The second probably monophyletic group within Ethillini is the Ethilla-group, composed of Ethilla, Nemorilloides, Prosethilla and Neoethilla gen. n. These taxa share the following character states:
(1) short ovisac, females lay unembryonated eggs,
(2) pregonite and postgonite not fused,
(3) connection between male sternite 6 and segment 7+8 on right side very wide,
(4) intermedium very large,
(5) epiphallus massive and attached to basal portion of basiphallus (Fig. 5c),
(6) ventrolateral sclerites of distiphallus heavily sclerotized and covered with spinulae (Figs 4c–d, 5c), and
(7) dorsal connection between basiphallus and distiphallus heavily sclerotized (Fig. 5c).

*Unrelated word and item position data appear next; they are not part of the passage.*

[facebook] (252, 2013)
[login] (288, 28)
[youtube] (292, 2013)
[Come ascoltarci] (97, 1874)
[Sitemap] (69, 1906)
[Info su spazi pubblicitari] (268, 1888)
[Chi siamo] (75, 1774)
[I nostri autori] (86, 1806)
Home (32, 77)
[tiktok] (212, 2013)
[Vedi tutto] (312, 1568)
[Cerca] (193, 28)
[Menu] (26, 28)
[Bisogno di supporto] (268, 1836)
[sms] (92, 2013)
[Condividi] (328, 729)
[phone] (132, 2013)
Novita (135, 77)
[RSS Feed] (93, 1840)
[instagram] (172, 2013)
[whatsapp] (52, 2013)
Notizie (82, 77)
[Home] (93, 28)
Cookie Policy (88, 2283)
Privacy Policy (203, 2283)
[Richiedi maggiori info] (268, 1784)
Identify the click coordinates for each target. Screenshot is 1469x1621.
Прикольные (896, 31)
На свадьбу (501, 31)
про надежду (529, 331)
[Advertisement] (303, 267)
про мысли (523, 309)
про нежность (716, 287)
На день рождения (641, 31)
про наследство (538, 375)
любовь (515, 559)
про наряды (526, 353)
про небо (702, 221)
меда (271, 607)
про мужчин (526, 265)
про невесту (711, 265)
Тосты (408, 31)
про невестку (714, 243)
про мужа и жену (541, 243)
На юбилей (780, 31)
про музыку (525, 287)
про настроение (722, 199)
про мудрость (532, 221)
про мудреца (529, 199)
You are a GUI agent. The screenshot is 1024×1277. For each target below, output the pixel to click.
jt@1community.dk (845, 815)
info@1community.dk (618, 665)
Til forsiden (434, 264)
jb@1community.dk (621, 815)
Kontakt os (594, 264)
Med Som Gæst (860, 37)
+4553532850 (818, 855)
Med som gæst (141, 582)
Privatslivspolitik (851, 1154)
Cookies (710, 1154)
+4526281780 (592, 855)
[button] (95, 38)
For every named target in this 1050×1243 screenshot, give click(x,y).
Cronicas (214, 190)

We transfer the New World species Exorista ignobilis van der Wulp to the Ethillini and assign it to the new genus Neoethilla based on its distinctive characteristics. Neoethilla may share a sister-group relationship with Prosethilla, as evidenced by its lack of lateral marginal setae on the scutellum and similar egg morphology (operculum, microsculpture and shape very similar in these genera, judging from figures of Prosethilla by Tschorsnig (1988)). Neoethilla is clearly distinguishable from Prosethilla by its very large compound eye that occupies most of the head in lateral view (gena very narrow, compared to 1/3 or more of vertical eye height in Prosethilla), parafacial entirely covered with fine setulae (as in Winthemia), and ocellar setae not (or just slightly) differentiated from other setulae on the ocellar triangle.